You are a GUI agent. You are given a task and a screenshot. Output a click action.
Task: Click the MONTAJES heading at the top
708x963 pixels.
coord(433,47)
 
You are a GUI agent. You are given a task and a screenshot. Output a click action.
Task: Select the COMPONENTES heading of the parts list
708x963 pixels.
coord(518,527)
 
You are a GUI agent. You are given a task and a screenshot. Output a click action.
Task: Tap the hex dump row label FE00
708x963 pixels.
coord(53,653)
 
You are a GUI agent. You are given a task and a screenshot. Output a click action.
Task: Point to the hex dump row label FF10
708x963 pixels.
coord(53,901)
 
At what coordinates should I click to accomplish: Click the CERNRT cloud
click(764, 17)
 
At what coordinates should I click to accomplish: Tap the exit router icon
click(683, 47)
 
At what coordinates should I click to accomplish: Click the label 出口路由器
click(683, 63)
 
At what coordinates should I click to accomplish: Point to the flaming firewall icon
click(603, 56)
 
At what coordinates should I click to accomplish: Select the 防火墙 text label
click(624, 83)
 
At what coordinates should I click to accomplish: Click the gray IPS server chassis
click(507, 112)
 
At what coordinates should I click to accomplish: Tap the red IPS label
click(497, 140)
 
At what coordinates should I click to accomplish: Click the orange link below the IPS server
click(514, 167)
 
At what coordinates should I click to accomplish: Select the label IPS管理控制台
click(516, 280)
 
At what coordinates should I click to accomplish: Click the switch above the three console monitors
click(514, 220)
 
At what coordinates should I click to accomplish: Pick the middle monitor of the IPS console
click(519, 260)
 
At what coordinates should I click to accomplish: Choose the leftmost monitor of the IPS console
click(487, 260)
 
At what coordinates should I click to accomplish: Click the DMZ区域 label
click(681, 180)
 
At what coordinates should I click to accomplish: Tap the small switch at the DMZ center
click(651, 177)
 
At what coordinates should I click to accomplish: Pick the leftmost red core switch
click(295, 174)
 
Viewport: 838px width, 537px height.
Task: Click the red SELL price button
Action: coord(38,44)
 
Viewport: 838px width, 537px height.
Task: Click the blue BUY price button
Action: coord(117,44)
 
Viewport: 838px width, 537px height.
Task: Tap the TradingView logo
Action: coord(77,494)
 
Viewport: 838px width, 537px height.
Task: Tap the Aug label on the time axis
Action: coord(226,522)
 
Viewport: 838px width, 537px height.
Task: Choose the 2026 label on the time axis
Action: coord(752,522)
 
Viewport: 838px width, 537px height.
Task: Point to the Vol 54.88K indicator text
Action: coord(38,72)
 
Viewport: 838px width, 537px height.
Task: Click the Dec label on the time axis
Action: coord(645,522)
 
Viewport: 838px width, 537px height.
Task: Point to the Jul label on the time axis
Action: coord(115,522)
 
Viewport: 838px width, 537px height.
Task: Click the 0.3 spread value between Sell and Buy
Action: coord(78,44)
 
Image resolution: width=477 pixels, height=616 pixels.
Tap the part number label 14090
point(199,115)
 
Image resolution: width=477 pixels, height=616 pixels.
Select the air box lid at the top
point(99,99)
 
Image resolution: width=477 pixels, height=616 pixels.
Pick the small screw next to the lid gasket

**What the task asks**: Copy out all of the data above, word for word and line by line.

**Complete response**:
You are a GUI agent. You are given a task and a screenshot. Output a click action.
Task: Click the MONTAJES heading at the top
708x963 pixels.
coord(433,47)
 
You are a GUI agent. You are given a task and a screenshot. Output a click action.
Task: Select the COMPONENTES heading of the parts list
708x963 pixels.
coord(518,527)
 
You are a GUI agent. You are given a task and a screenshot. Output a click action.
Task: Tap the hex dump row label FE00
708x963 pixels.
coord(53,653)
 
You are a GUI agent. You are given a task and a screenshot. Output a click action.
Task: Point to the hex dump row label FF10
708x963 pixels.
coord(53,901)
 
At what coordinates should I click to accomplish: Click the CERNRT cloud
click(764, 17)
 
At what coordinates should I click to accomplish: Tap the exit router icon
click(683, 47)
 
At what coordinates should I click to accomplish: Click the label 出口路由器
click(683, 63)
 
At what coordinates should I click to accomplish: Point to the flaming firewall icon
click(603, 56)
 
At what coordinates should I click to accomplish: Select the 防火墙 text label
click(624, 83)
 
At what coordinates should I click to accomplish: Click the gray IPS server chassis
click(507, 112)
 
At what coordinates should I click to accomplish: Tap the red IPS label
click(497, 140)
 
At what coordinates should I click to accomplish: Click the orange link below the IPS server
click(514, 167)
 
At what coordinates should I click to accomplish: Select the label IPS管理控制台
click(516, 280)
 
At what coordinates should I click to accomplish: Click the switch above the three console monitors
click(514, 220)
 
At what coordinates should I click to accomplish: Pick the middle monitor of the IPS console
click(519, 260)
 
At what coordinates should I click to accomplish: Choose the leftmost monitor of the IPS console
click(487, 260)
 
At what coordinates should I click to accomplish: Click the DMZ区域 label
click(681, 180)
 
At what coordinates should I click to accomplish: Tap the small switch at the DMZ center
click(651, 177)
 
At what coordinates should I click to accomplish: Pick the leftmost red core switch
click(295, 174)
 
Viewport: 838px width, 537px height.
Task: Click the red SELL price button
Action: coord(38,44)
 
Viewport: 838px width, 537px height.
Task: Click the blue BUY price button
Action: coord(117,44)
 
Viewport: 838px width, 537px height.
Task: Tap the TradingView logo
Action: coord(77,494)
 
Viewport: 838px width, 537px height.
Task: Tap the Aug label on the time axis
Action: coord(226,522)
 
Viewport: 838px width, 537px height.
Task: Choose the 2026 label on the time axis
Action: coord(752,522)
 
Viewport: 838px width, 537px height.
Task: Point to the Vol 54.88K indicator text
Action: coord(38,72)
 
Viewport: 838px width, 537px height.
Task: Click the Dec label on the time axis
Action: coord(645,522)
 
Viewport: 838px width, 537px height.
Task: Point to the Jul label on the time axis
Action: coord(115,522)
 
Viewport: 838px width, 537px height.
Task: Click the 0.3 spread value between Sell and Buy
Action: coord(78,44)
 
Image resolution: width=477 pixels, height=616 pixels.
Tap the part number label 14090
point(199,115)
 
Image resolution: width=477 pixels, height=616 pixels.
Select the air box lid at the top
point(99,99)
 
Image resolution: width=477 pixels, height=616 pixels.
Pick the small screw next to the lid gasket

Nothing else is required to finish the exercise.